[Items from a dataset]
■ ■ ■
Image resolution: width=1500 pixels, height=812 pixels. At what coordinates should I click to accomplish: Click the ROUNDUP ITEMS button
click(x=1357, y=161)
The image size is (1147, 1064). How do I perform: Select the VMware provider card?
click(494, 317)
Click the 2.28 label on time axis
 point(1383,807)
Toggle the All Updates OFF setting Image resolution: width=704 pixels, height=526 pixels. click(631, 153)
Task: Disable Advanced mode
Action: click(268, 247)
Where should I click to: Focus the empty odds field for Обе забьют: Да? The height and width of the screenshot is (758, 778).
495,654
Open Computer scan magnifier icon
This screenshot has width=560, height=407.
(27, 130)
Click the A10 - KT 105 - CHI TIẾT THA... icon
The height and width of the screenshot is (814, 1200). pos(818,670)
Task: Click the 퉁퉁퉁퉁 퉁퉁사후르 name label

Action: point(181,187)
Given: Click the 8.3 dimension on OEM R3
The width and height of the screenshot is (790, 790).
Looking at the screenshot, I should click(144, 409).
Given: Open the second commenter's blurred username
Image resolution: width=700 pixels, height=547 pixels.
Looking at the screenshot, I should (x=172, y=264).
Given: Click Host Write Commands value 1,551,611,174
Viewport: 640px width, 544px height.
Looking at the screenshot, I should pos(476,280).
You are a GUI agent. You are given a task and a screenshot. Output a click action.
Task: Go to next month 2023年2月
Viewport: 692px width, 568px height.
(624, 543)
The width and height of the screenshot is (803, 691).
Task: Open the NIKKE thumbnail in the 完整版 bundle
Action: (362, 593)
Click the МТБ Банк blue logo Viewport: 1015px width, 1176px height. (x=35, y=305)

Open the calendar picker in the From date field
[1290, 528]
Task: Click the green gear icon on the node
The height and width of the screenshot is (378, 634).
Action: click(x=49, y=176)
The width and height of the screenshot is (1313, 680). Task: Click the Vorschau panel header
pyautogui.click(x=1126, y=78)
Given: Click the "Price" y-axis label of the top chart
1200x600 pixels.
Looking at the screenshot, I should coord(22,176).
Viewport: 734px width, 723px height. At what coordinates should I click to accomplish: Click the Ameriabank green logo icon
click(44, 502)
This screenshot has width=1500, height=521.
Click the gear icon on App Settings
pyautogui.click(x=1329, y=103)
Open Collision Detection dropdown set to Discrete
■ ■ ■
■ **Work item**
All entries must come back exactly as they were written.

■ **Solution to this task**
Image resolution: width=1500 pixels, height=812 pixels. At what coordinates should I click to accomplish: Click the ROUNDUP ITEMS button
click(x=1357, y=161)
The image size is (1147, 1064). How do I perform: Select the VMware provider card?
click(494, 317)
Click the 2.28 label on time axis
 point(1383,807)
Toggle the All Updates OFF setting Image resolution: width=704 pixels, height=526 pixels. click(631, 153)
Task: Disable Advanced mode
Action: click(268, 247)
Where should I click to: Focus the empty odds field for Обе забьют: Да? The height and width of the screenshot is (758, 778).
495,654
Open Computer scan magnifier icon
This screenshot has width=560, height=407.
(27, 130)
Click the A10 - KT 105 - CHI TIẾT THA... icon
The height and width of the screenshot is (814, 1200). pos(818,670)
Task: Click the 퉁퉁퉁퉁 퉁퉁사후르 name label

Action: point(181,187)
Given: Click the 8.3 dimension on OEM R3
The width and height of the screenshot is (790, 790).
Looking at the screenshot, I should click(144, 409).
Given: Open the second commenter's blurred username
Image resolution: width=700 pixels, height=547 pixels.
Looking at the screenshot, I should (x=172, y=264).
Given: Click Host Write Commands value 1,551,611,174
Viewport: 640px width, 544px height.
Looking at the screenshot, I should pos(476,280).
You are a GUI agent. You are given a task and a screenshot. Output a click action.
Task: Go to next month 2023年2月
Viewport: 692px width, 568px height.
(624, 543)
The width and height of the screenshot is (803, 691).
Task: Open the NIKKE thumbnail in the 完整版 bundle
Action: (362, 593)
Click the МТБ Банк blue logo Viewport: 1015px width, 1176px height. (x=35, y=305)

Open the calendar picker in the From date field
[1290, 528]
Task: Click the green gear icon on the node
The height and width of the screenshot is (378, 634).
Action: click(x=49, y=176)
The width and height of the screenshot is (1313, 680). Task: Click the Vorschau panel header
pyautogui.click(x=1126, y=78)
Given: Click the "Price" y-axis label of the top chart
1200x600 pixels.
Looking at the screenshot, I should coord(22,176).
Viewport: 734px width, 723px height. At what coordinates should I click to accomplish: Click the Ameriabank green logo icon
click(44, 502)
This screenshot has width=1500, height=521.
Click the gear icon on App Settings
pyautogui.click(x=1329, y=103)
Open Collision Detection dropdown set to Discrete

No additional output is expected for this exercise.